Convert redstone timings
Quickly turn ticks into seconds and minutes when building timers, repeaters, and pulse extenders.
Use this Minecraft Time and Tick Converter to convert between game ticks, seconds, minutes, hours, and Minecraft days. It’s perfect for redstone timing, crop growth planning, command blocks, datapacks, mob farm timers, and general technical Minecraft calculations.
Converter settings
Quick reference
20 ticks = 1 second
1200 ticks = 1 minute
72000 ticks = 1 hour
24000 ticks = 1 Minecraft day
100 ticks = 5 seconds
200 ticks = 10 seconds
6000 ticks = one quarter of a Minecraft day
Conversion result
Use cases
Plan redstone repeater timings and command delays.
Convert crop growth or mob farm timers into real time.
Understand how long potion effects, cooldowns, and events last in Minecraft.
Work out daylight cycles for farms, raids, and villager schedules.
Minecraft uses a tick-based timing system for many game mechanics. A tick is the smallest regular game update unit, and under normal conditions Minecraft runs at 20 ticks per second. That means nearly every delay, timer, growth cycle, effect duration, and command-based countdown can be converted back into real-world time.
This is why players often search for conversions such as 100 ticks to seconds, 6000 ticks to minutes, or how many ticks are in a Minecraft day. Technical players, redstone builders, datapack creators, and command block users all depend on tick conversions to build reliable systems.
In practical terms, 20 ticks equals one second, 1200 ticks equals one minute, and 24000 ticks equals one full Minecraft day. Once you understand those relationships, it becomes much easier to design automation systems, schedule command events, and estimate how long mechanics will take in gameplay.
A Minecraft tick converter is one of the most useful technical tools because so many systems in the game are tick-based. Redstone clocks, pulse extenders, daylight timers, effect durations, crop growth timing, villager restocking schedules, mob farm cycles, and command block delays can all be easier to understand when converted into seconds and minutes.
Players building farms often want to know how long a cycle lasts in real time. For example, if a machine runs every 200 ticks, that means it activates every 10 seconds. If a datapack function is delayed by 2400 ticks, that is two minutes. Without a converter, these values are easy to misread or estimate incorrectly.
The tool is also useful for content creators, map makers, and server owners who need accurate event timing. Instead of manually dividing or multiplying by 20 every time, this converter gives instant answers and reduces mistakes.
One full Minecraft day lasts 24000 ticks. That does not mean 24000 real seconds — because Minecraft runs at 20 ticks per second, a full Minecraft day is 20 real-world minutes. This is a very common source of confusion, which is why a time converter is so helpful for newer players and technical players alike.
Minecraft clock time also uses a shifted in-game day system. For example, 0 ticks corresponds roughly to 06:00 in-game, which represents sunrise. Midday happens around 6000 ticks, sunset around 12000 ticks, and midnight around 18000 ticks. Converting raw tick values into readable in-game clock times helps players understand when mobs will spawn, when villagers sleep, and when daylight-dependent systems activate.
This makes the converter especially useful for timing hostile mob farms, villager-based mechanics, and nighttime events. It is also helpful for builders who want to work at a specific in-game time for aesthetics or screenshots.
A Minecraft Time and Tick Converter helps players and creators work out how long something lasts in ticks, seconds, minutes, hours, or full Minecraft days. This is especially useful because many commands, datapacks, redstone devices, and game mechanics are measured in ticks rather than normal real-world time.

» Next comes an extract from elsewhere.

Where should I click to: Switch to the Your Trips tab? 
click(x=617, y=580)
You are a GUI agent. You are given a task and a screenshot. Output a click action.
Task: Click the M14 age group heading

Minecraft runs at 20 ticks per second, which means 1200 ticks equals one minute and 24000 ticks equals one full Minecraft day. Many players search for tick conversions when building redstone timers, timing mob farm cycles, setting command block delays, or planning automated systems.
This tool is useful for survival, creative building, datapack creation, command block contraptions, and technical Minecraft projects. Instead of calculating manually, you can instantly convert values and understand how long something lasts both in-game and in real-world time.
Quickly turn ticks into seconds and minutes when building timers, repeaters, and pulse extenders.
Use the converter to understand cooldowns, cycle times, and automation delays in technical Minecraft builds.
Many commands and functions use ticks, so converting them instantly saves time and avoids mistakes.
Minecraft normally runs at 20 ticks per second, so 20 ticks equals 1 second.
A full Minecraft day is 24000 ticks, which equals 20 real-world minutes.
One minute is 1200 ticks in Minecraft.
Ticks are Minecraft’s core timing unit, so commands, redstone systems, and many technical mechanics rely on them for precise scheduling.
Yes. This converter is useful for redstone clocks, repeaters, timers, farm cycles, and command delays.